The anatomy of iridize calls:

Calls to the iridize API are of the following generic form:

iridize("api.foo.bar", {callData:theData},function optionalCallback(data) {});

The first argument is a string indicating the command to be run. For example, “api.guide.start”, is the name of command for starting a guide.

The second argument is a plain object serving as a dictionary of data passed to the API command. For example, when starting a guide with an API name “foobar” using the API the second argument would be of the form {apiName:”foobar”}.

The third argument is a callback function that is run when asynchronous API calls are done or when an API event occurs. This argument is optional and is only executed for API methods that support it, as indicated in the specific method documentation. If data is to be passed to the callback function it is done in the form of a plain object, with the passed data as properties. The specific properties are specified in the individual methods documentation.

NOTE: The second argument is optional for commands that do not require passing data, but it cannot be omitted if a callback function is supplied as the third argument.In such a case it is recommended to pass and empty plain object, {}, as the second argument.

Customization and Personalization Methods

End-User Field Methods:

With iridize you can set complex activation rules for your guides, based on individual end-user fields. For example, you may wish to automatically start an introductory guide for every new user once. Or you may want to make a guide available for a user two days after she have viewed a different guide. In order to be able to use such rules, you need to set some fields for your end-users, using the API.

api.fields.set

Set fields for the current end-user. This method expects a dictionary of one or more fields as the second argument. For example, the iridize embed code includes the following call (commented out) by default:

iridize("api.fields.set", {user_id:"USER_ID_GOES_HERE",joined_at:UNIXEPOCH_TIMESTAMP});

where we set the reserved-name field “user_id”, which can be any string uniquely identifying your end-users, such as a username, user ID or an email address. Here the field joined_at is a date field, set as a numeric unix epoch timestamp (in seconds) giving the time the user signed-up to the application.

NOTE: You must set the user_id in the very first call to api.fields.set on a page. Subsequent calls may omit this field, but it is considered best practice to always include it.

Setting user group/role: you may want to user this method to customize the experience of users based on group participation or user roles. This information could then be used to set up activation rules, such that members of different groups will have different guides available. An example for such call could be:

iridize("api.fields.set", {
    user_id:"simpsons@springfield.us",
    joined_at:629848800,
    role:"admin"
});

Goal Tracking: setting up goal tracking is just a matter of setting a field with the field name prefix “goal_”. This information can then be used to track conversions and set up A/B tests for your guides.

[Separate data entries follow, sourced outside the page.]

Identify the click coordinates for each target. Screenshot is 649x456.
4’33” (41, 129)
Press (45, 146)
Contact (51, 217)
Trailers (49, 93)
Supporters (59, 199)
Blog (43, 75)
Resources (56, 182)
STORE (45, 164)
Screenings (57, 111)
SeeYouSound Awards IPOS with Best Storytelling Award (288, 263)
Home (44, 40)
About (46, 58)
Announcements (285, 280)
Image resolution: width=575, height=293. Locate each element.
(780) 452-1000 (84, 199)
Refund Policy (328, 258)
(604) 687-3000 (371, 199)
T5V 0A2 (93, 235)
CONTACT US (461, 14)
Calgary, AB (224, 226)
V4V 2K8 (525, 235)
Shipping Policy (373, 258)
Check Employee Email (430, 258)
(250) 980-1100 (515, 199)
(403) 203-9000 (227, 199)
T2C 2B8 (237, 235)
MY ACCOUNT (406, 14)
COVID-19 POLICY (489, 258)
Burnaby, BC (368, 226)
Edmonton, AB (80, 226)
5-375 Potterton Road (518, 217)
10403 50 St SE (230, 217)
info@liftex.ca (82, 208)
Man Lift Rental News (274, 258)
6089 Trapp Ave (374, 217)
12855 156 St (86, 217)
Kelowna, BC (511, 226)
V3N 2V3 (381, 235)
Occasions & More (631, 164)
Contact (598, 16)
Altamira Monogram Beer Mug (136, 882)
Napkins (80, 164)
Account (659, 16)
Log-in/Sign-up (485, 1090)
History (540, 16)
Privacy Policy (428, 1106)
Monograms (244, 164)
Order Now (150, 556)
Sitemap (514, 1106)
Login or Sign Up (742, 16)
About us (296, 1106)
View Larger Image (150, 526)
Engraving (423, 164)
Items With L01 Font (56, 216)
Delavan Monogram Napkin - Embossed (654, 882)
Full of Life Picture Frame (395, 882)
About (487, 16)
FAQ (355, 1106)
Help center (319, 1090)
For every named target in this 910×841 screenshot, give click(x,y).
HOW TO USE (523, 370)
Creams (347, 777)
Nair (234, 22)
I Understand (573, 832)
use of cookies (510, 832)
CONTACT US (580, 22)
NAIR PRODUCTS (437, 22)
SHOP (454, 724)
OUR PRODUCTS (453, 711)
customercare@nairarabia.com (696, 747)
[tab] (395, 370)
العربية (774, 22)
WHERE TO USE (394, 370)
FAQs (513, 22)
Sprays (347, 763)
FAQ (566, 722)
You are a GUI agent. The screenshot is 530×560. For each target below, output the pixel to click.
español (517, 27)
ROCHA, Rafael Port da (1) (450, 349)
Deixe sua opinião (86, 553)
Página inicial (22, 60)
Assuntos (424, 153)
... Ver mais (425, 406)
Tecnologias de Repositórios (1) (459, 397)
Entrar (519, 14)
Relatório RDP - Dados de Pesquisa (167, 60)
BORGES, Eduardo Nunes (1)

For example, if we want to track when a user upgrades her plan from a trial account, we could call:

iridize("api.fields.set", {
    user_id:"simpsons@springfield.us",
    joined_at:629848800,
    goal_upgraded_plan:"silver"
});

on the upgrade confirmation page, where the goal value string is in this cased used to track the type of plan the user converted to.

Field types

There are three basic javascript field types you can use, which are determined by the field value:

  • String
  • Integer
  • Boolean

For example, we could call:

iridize("api.fields.set", {
    user_id:"hpotter",
    joined_at:867618000,
    type:"mage",
    level:3,
    evil:false
});

Additionally, there are two types indicated by a prefix/suffix to the field name, goal fields (which are described above, under Goal Tracking), and time fields.

Time fields: to set a time field, simply name the field with an “_at” suffix. The time value should be provided using a unix epoch timestamp (in seconds). For example, to set the date a user joined the application, we could call:

iridize("api.fields.set", {
    user_id:"simpsons@springfield.us",
    joined_at:629848800,
});

Personalization and Dynamic Content

api.vars.set

Dynamically set page variables which can be used in guides content.

For example, you may want to address your end-users in your guides using their names. In such a case the call to api.vars.set could be:

iridize("api.vars.set", {"new user":"F. Bar"});

The variable can then be used in any guide that will be running on the page by enclosing the variable name (“new user”) within double curly brackets ( { {new user}}). When the guide is run and the step is displayed, the part enclosed within curly brackets will be replaced with the value of the page variable if it is set. If it is not set, the variable name will be used instead (without the curly brackets). For example, the text of a welcoming step could be set to:

Hi { {new user}}, thanks for signing up to fooBar. Let us show you around.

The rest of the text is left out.